Eat a rainbow - a healthy eating app

Photos: Bruce Barnard.

Entertaining and educational, Tracy Hardy's ‘Eat a Rainbow' app is also simple and brilliant.

This is how Rosalie Liddle Crawford describes Tracy's new healthy eating app.

Below is the interview that transcribed between the two when talking about Tracy's newest initiative.

'How did you come up with the idea?” I ask her.

'Well you know how you get told to eat all the colours of the rainbow?” she asks.

'No,” I reply, fascinated. She refers me to Dr Michael Greger, who wrote: 'The best science tells us that a wide variety of vegetables, fruits, whole grains, beans, seeds and nuts is the healthiest diet for children. Both variety and quantity are important, so kids should eat all of the colours of the rainbow to be healthy and strong.”

I know fruits and vegetables have antioxidants, vitamins and minerals. I'd not heard it portrayed as a rainbow before. Tracy explains further.

'Fruits that are darker are better,” she says, 'so it's better to have a red onion than a white onion.

Some berries are better than others. Red kumara, beetroot - vegetables with strong colours - have lots of nutrients in them. I kept reading ‘Eat a Rainbow Every Day' and thought ‘let's turn that into an app'.”

She drew a picture on a big piece of paper with some stickers and arrows and contacted a game developer. They turned her diagram into an app which can now be downloaded onto Android devices as well as iPads and iPhones.


A simple guide, and perfect for early childhood centres, the app shows children how to eat something from the rainbow every day.

'When they first learn to speak, they often learn the names of fruit and vegetables,” says Tracy, 'so this is a great initial tool for them, also learning vocabulary.”

The app voice is in English. When clicking on a banana, the child sees it, hears the word for it, and learns to spell it.

The app asks: 'What have you eaten today?”

As each food item is selected, the rainbow starts to develop a deeper colour, based around the colour of the food choice.

Activities selected add sparkles, while another link takes the user to an interactive game.

There are approximately nine fruit and vegetables listed in each of the five rainbow categories of purple, green, red, orange/yellow, and white, making a total of around 45 food items. Two other categories are exercise and activities.

'Children may grow up never seeing a nectarine, spinach or a red onion,” says Tracy. 'It teaches them about things that may be outside of their home.

'They're also learning, at a young age, the concept that eating fruit and vegetables is a good thing. This makes it easier to carry on as they grow older.”

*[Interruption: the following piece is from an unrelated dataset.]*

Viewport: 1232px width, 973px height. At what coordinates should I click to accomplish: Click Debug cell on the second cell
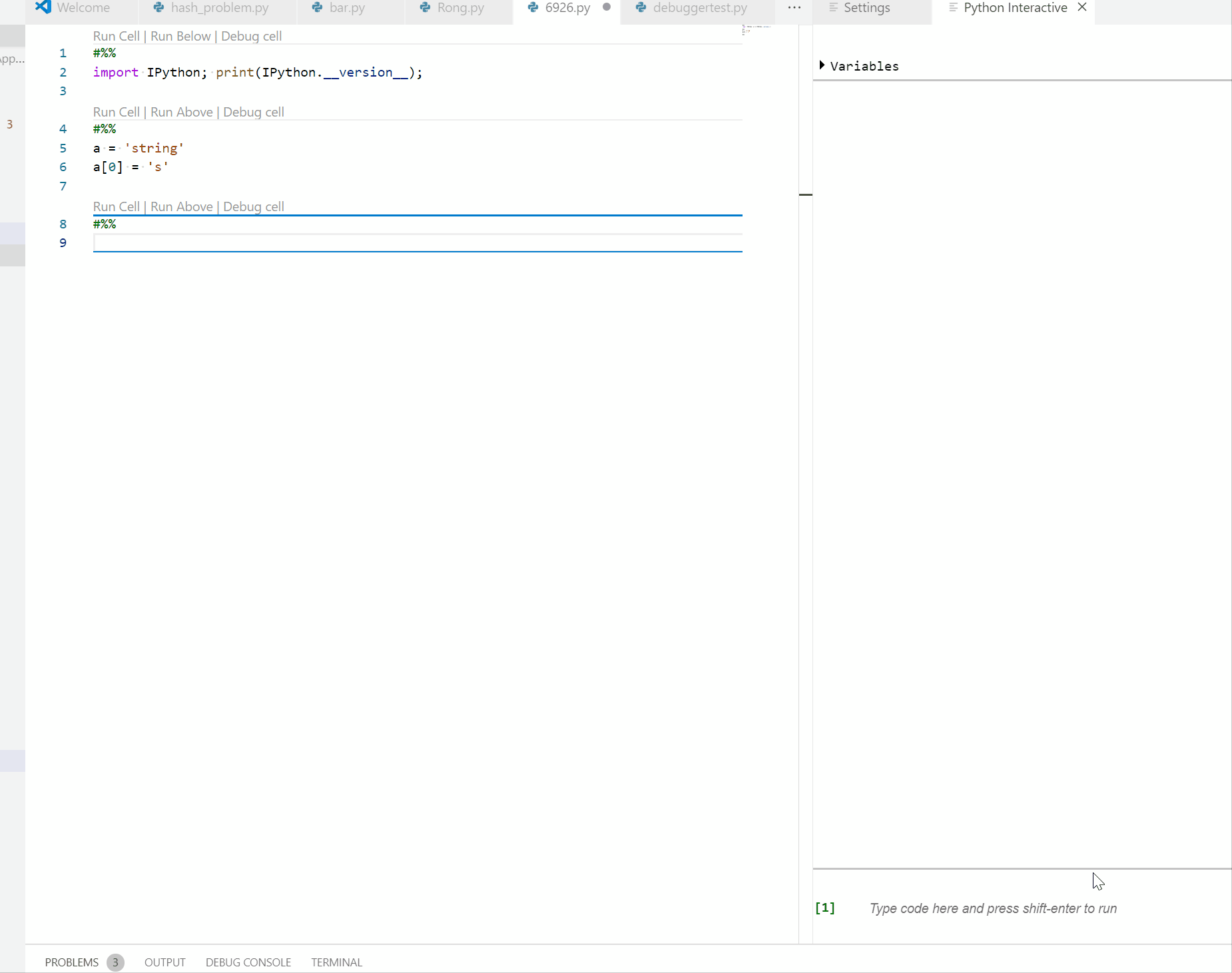pos(254,112)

I play with the purple food groups, putting eggplant and purple cabbage into my rainbow.

Then I choose some mango, pineapple, pumpkin and carrot for my orange section, and raspberries and capsicum, some greens, followed up with seeds, nuts and potato which are all in the white/brown category.

Adding an activity, my rainbow starts to sparkle.

Feeling happy and healthy, I click over to the game and find myself playing it for nearly half-an-hour.

It's all been designed for three-to-six year olds, but I suspect it will keep older children and adults mesmerised too.